• [Description of the task] The answer must consist solely of the lines from the one containing "Viewport: 2056px width, 1541px height." to the end of the entries below, repeated exactly.

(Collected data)
● ● ● ● ● ● ●
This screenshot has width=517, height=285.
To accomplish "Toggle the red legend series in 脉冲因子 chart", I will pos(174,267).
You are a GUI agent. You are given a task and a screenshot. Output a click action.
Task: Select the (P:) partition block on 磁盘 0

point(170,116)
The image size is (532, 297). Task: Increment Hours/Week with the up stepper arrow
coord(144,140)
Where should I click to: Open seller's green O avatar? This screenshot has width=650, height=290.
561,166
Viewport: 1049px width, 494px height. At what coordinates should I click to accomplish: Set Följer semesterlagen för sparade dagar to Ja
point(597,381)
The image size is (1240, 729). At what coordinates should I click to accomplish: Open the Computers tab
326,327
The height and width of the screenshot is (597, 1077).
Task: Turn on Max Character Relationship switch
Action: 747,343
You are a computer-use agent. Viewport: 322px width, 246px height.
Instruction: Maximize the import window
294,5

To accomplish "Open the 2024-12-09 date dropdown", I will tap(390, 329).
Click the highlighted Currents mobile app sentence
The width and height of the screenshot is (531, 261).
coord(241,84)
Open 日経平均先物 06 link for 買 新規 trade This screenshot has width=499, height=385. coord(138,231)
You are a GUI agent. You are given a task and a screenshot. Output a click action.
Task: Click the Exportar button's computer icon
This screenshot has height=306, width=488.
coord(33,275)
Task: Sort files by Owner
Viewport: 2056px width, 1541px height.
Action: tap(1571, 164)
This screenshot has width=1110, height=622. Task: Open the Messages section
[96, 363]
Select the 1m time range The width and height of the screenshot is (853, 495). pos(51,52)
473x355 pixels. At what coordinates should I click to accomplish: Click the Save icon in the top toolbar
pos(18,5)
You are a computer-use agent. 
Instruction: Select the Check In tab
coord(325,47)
● ● ● ● ● ● ●
• [Result of the task]
Viewport: 2056px width, 1541px height.
Action: tap(1571, 164)
This screenshot has width=1110, height=622. Task: Open the Messages section
[96, 363]
Select the 1m time range The width and height of the screenshot is (853, 495). pos(51,52)
473x355 pixels. At what coordinates should I click to accomplish: Click the Save icon in the top toolbar
pos(18,5)
You are a computer-use agent. 
Instruction: Select the Check In tab
coord(325,47)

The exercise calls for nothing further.